Your objective: Scan the entries below for the string "Enable" and copy every line where it turns up.

Supplied data:
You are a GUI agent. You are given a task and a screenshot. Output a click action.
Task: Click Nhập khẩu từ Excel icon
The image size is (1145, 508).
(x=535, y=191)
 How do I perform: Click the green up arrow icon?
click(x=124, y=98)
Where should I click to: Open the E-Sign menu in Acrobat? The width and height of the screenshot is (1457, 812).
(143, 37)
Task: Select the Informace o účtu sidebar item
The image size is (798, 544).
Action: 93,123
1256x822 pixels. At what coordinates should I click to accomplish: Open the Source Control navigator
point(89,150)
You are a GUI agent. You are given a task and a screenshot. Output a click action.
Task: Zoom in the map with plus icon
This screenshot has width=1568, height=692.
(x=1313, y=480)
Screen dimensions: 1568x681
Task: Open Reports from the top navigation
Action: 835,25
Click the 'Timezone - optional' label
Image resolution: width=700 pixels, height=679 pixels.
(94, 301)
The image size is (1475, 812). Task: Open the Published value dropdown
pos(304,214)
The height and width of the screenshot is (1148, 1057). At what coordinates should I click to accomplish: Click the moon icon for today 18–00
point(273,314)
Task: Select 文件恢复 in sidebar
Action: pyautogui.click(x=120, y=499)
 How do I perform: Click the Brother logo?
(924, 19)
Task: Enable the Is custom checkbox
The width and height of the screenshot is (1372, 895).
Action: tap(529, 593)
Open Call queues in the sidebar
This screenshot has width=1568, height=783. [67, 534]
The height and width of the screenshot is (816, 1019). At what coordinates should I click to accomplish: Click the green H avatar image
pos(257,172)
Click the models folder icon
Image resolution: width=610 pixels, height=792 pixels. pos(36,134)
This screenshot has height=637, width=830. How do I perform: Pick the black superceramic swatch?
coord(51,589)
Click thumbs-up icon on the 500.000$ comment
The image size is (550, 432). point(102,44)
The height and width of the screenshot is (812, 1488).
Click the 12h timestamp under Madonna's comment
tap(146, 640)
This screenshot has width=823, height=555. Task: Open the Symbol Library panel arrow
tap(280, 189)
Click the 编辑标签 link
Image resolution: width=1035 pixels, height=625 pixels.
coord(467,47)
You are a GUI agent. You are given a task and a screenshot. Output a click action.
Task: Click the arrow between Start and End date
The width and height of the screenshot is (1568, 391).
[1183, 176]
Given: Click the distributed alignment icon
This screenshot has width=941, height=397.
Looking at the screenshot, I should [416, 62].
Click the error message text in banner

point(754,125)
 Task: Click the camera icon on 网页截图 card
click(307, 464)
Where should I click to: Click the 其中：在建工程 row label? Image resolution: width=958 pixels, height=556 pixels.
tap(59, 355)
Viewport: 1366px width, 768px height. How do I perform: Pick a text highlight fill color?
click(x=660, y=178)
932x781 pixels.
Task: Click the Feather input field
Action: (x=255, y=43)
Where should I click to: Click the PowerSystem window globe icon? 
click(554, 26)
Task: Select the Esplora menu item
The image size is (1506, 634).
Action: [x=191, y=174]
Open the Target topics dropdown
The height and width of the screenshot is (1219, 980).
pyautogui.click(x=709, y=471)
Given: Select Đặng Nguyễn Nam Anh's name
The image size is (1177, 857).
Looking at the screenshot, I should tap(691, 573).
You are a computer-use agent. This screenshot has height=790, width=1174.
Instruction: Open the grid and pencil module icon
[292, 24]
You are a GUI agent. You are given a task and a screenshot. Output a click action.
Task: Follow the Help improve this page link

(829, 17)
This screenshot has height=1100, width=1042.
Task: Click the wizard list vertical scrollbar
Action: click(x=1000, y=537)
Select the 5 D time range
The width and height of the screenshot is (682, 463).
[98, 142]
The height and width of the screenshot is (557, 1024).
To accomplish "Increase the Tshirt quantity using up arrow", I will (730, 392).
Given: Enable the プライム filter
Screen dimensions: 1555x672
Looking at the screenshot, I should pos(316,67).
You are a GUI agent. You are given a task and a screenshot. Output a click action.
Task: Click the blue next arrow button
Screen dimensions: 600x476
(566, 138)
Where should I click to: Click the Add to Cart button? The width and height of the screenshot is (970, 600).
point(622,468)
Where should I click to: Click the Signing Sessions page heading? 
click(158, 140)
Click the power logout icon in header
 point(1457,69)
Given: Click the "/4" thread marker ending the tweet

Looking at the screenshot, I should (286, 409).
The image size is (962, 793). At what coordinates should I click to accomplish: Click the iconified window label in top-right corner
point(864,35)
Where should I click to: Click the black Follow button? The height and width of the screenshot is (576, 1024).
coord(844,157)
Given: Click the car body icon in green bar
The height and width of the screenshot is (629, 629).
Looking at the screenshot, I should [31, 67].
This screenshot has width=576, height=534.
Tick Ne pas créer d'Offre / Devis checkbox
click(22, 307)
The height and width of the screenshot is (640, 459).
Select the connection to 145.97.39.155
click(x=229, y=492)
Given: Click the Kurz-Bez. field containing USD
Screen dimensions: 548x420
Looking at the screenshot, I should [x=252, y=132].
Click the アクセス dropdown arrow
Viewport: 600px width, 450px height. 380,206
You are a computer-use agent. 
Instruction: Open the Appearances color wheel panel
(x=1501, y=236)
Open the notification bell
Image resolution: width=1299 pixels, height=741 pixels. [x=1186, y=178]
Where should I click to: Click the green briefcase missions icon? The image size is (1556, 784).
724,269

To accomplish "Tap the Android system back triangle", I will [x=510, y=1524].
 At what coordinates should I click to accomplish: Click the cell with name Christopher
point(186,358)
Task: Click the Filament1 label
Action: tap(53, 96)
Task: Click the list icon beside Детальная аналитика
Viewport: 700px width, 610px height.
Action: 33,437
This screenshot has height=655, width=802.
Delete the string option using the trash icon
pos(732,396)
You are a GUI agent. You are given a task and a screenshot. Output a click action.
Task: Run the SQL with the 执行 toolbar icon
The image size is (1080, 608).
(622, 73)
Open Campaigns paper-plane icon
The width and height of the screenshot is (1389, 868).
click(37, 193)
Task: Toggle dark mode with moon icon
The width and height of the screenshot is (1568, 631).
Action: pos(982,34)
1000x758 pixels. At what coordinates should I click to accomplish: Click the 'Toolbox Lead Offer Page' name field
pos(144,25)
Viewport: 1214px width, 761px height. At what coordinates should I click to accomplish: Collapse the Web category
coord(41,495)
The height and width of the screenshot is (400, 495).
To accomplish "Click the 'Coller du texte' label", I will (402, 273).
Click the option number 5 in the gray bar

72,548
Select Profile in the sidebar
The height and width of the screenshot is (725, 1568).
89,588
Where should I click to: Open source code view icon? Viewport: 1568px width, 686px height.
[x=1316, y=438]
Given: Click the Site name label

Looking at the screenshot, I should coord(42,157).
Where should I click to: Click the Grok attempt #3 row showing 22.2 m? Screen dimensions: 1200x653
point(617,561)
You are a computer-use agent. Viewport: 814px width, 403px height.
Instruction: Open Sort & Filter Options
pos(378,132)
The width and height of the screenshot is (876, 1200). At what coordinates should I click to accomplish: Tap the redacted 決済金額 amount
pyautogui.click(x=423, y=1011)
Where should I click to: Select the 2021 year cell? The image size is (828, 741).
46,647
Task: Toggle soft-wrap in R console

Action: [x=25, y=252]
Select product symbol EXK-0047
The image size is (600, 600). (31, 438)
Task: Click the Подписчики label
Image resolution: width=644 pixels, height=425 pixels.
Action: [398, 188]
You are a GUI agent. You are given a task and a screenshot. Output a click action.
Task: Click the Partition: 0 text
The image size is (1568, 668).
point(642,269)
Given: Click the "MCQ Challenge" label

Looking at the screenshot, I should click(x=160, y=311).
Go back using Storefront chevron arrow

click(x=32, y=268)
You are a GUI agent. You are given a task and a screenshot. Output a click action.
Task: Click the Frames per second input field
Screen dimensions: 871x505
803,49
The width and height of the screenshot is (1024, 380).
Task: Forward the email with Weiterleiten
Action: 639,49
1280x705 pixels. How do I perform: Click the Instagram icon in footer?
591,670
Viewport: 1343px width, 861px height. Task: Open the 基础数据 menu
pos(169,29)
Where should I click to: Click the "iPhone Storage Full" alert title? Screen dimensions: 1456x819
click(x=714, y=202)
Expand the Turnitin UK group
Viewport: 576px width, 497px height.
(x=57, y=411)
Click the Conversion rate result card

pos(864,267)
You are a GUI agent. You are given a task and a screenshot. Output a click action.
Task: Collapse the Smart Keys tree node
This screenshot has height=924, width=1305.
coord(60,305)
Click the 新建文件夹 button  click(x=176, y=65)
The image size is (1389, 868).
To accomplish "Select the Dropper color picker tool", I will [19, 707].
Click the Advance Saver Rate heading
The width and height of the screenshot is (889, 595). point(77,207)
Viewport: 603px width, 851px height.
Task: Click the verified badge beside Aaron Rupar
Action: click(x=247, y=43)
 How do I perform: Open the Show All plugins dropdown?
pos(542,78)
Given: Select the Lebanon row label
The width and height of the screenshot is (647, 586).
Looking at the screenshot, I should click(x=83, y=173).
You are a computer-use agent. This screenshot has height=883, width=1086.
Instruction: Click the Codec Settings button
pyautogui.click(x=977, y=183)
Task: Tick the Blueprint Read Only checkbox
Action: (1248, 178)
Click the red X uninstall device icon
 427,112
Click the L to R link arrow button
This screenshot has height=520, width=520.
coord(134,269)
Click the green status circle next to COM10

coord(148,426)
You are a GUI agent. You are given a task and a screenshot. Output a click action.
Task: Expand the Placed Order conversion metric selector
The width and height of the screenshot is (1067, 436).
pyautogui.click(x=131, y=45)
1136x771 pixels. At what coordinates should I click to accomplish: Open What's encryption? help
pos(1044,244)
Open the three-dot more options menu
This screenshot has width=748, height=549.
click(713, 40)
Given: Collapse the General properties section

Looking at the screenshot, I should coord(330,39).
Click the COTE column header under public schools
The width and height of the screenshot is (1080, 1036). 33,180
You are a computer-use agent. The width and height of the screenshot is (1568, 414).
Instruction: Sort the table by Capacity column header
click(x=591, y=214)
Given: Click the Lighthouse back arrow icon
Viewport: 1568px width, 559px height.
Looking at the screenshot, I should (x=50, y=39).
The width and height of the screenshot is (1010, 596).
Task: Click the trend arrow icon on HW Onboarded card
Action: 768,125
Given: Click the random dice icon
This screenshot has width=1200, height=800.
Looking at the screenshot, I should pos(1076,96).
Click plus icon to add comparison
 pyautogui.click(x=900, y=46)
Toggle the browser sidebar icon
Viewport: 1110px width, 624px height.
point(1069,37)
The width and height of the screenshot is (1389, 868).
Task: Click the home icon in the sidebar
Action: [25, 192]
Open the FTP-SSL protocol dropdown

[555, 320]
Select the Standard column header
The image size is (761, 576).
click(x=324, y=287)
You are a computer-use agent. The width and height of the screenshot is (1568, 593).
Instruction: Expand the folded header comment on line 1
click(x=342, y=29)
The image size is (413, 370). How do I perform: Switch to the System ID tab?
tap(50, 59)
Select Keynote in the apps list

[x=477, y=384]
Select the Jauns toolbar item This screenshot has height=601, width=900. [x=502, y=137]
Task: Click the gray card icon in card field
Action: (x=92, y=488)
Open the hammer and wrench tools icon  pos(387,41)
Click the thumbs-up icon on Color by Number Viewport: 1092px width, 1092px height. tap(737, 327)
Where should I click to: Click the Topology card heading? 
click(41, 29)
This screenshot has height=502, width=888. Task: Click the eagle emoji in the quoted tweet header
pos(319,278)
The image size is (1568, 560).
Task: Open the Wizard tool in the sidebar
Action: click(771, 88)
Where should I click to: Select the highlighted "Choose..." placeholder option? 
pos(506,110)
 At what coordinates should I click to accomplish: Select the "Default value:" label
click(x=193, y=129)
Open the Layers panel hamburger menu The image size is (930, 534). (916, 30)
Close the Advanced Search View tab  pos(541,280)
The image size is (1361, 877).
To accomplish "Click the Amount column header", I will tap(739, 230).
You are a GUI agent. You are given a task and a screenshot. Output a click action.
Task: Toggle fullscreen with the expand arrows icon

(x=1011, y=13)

Written solution:
Task: Enable the Is custom checkbox
Given: Enable the プライム filter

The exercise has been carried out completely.